MA L’EUROPA NON E’ UNA SCUSA
BRUXELLES
IL PRESIDENTE del Senato, Marcello Pera, seconda carica istituzionale dei Paese, abbandona il ruolo di garanzia che gli compete istituzionalmente ed esorta di fatto a violare i parametri fissati dal Trattato di Maastricht. I limiti del debito e dei deficit pubblico, dice, non devono essere «un alibi» per rinviare il taglio delle imposte. «Altri Paesi hanno potuto convivere con lo sfondamento di questi parametri», spiega con un evidente riferimento a Francia e Germania, che hanno superato il tetto del tre per cento dovendo però fare i conti con un debito pubblico che è poco più della metà del nostro.
SEGUE APAGINA 16
LE DICHIARAZIONI di Pera, rilasciate ad un convegno di Forza Italia, sono una risposta diretta e immediata a quelle del presidente della Camera, Pier Ferdinando Casini, che aveva invitato a trovare una soluzione della questione fiscale nell'ambito dell'equilibrio di bilancio e nel rispetto delle norme europee.
Esse aprono quindi uno scontro istituzionale al vertice dello Stato. Ma mettono anche in luce tutta la debolezza concettuale dell'approccio di Forza Italia alla questione del risanamento dei conti pubblici. Una debolezza resa evidente dal recente maldestro tentativo del governo di accreditare un fantomatico «asse» italo-tedesco per la revisione del Patto di Stabilità: ipotesi seccamente smentita ieri dal ministro delle Finanze tedesco, Hans Eichel.

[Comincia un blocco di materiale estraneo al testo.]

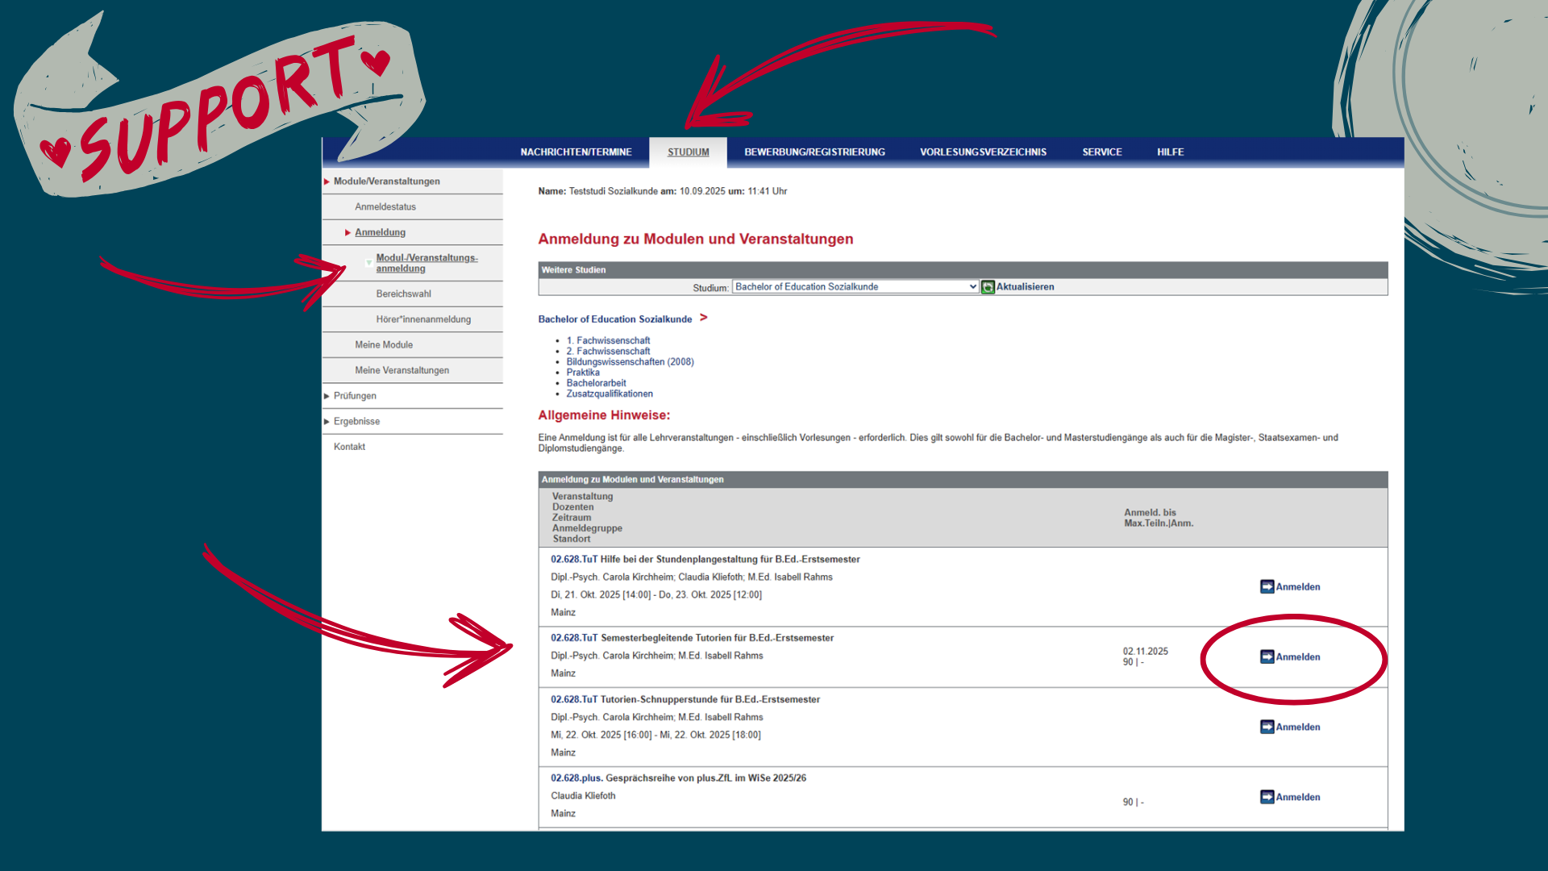Click Anmelden arrow icon for Stundenplangestaltung course
Viewport: 1548px width, 871px height.
tap(1267, 586)
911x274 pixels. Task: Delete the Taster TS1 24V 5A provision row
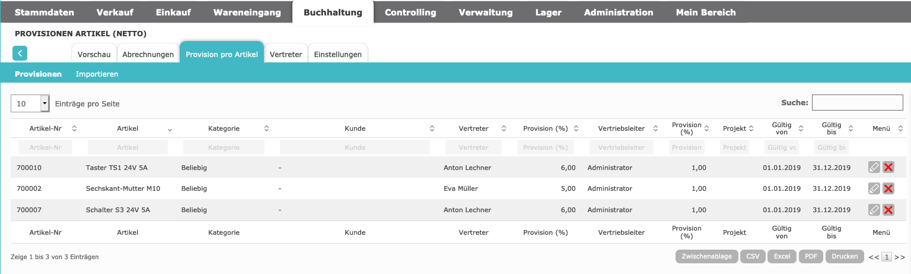coord(888,168)
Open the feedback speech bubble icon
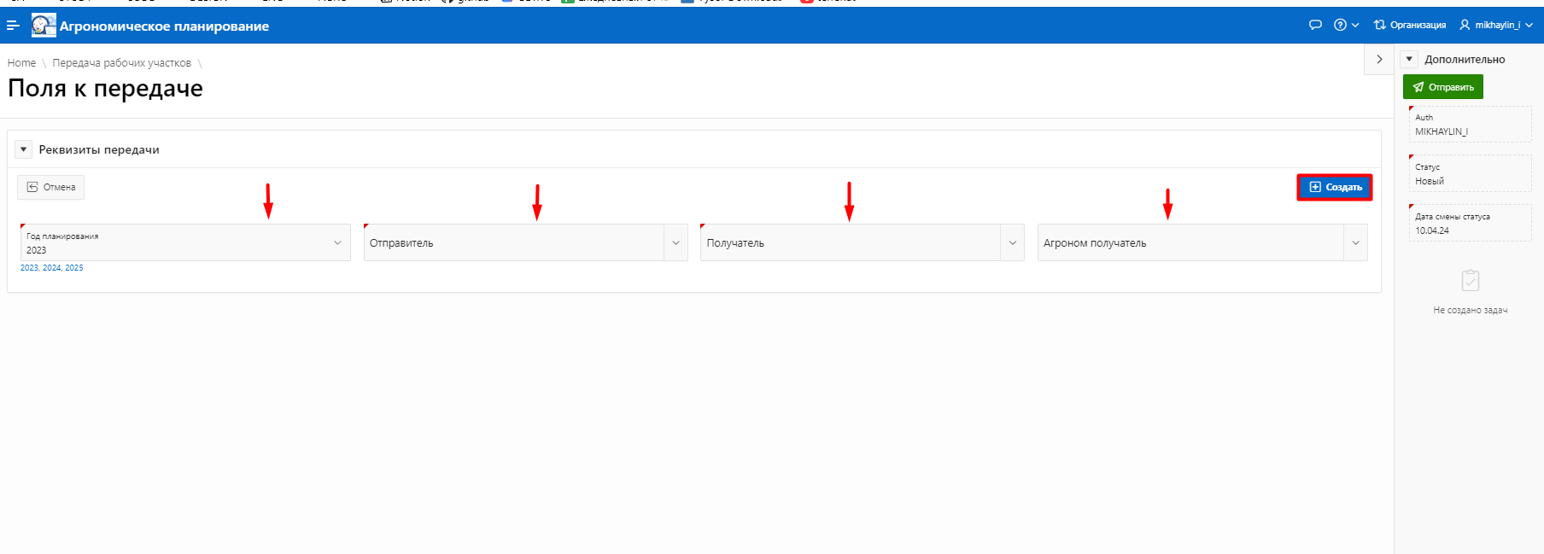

In realtà, come si è visto al recente consiglio Ecofin di Bruxelles, la discussione sulla riforma del Patto di stabilità è effettivamente aperta. Ma essa tende piuttosto a restringere i margini di manovra dei Paesi fortemente indebitati, qualil'Italia, concedendo semmai una certa flessibilità sul deficit a chi vanta un debito sotto controllo. Italia e Germania hanno, dunque, obiettivi contrastanti in merito alla riforma del Patto. E le pressioni di Roma per un allentamento generalizzato della disciplina di bilancio, in particolare per sottrarre gli investimenti dal calcolo del deficit, sono state finora respinte sia dalla Commissione di Bruxelles sia dalla maggioranza dei governi europei.
Ma l'anima più eversiva della maggioranza di governo insiste. Dopo aver lasciato degenerare i conti pubblici per tre anni grazie ad una serie dì artifici contabili, invece di individuare i tagli di spesa che renderebbero possibile una riduzione delle imposte si ostina a voler forzare le regole europee per poter spendere soldi che non ha, e che andrebbero comunque messi in conto ai contribuenti nelle prossime legislature.
Quello che Berlusconi continua a non vedere, è che il Presidente Pera finge di non capire, è che il Trattato di Maastricht sull'Unione monetaria, e il Patto di stabilità che ne costituisce il corollario, rappresentano di fatto una Costituzione economica dell'Europa messa a tutela non solo della moneta unica, ma anche degli interessi di medio e lungo termine dei contribuenti europei.
Questa Costituzione materiale impedisce ai governi di acquistare consensi politici spendendo soldi che non hanno e facendo debiti che ricadrebbero sulle spalle degli altri partner comunitari e delle generazioni future: esattamente ciò che Berlusconi sì propone di fare di fronte al fallimento della propria politica economica e in vista della scadenza elettorale ormai imminente.
E’ vero che le rigidità del Patto di stabilità possono, in momenti di stagnazione economica, risultare un ostacolo alla ripresa per questi Paesi che contano su bilanci sostanzialmente sani. Ma la riforma delle regole applicative di cui si sta discutendo non potrà comunque intaccare la sostanza della Costituzione economica europea, che è quella di vietare ogni forma di “deficit spending”, soprattutto quando è mirato a comprare consensi politici a breve termine.
Se c'è qualcuno che usa i parametri europei come un «alibi», non sono dunque quelli che ne invocano il rispetto, ma chi, come Pera e Berlusconi, ritiene che essi siano forzabili o modificabili per far prevalere criteri di bilancio sostanzialmente illusori. Il dibattito sul Patto di Stabilità non è una discussione formale sul rispetto o meno di regole teoriche, ma un confronto sostanziale sull'onestà e la credibilità della politica economica.
Se anche non ci fosse la Costituzione materiale di Maastricht a impedirlo, un'operazione che tende ad aumentare il deficit per varare riduzioni delle imposte prive di copertura di spesa dovrebbe essere vietata dal buon senso e dall'interesse generale del Paese. A condizione che qualcuno se ne curi.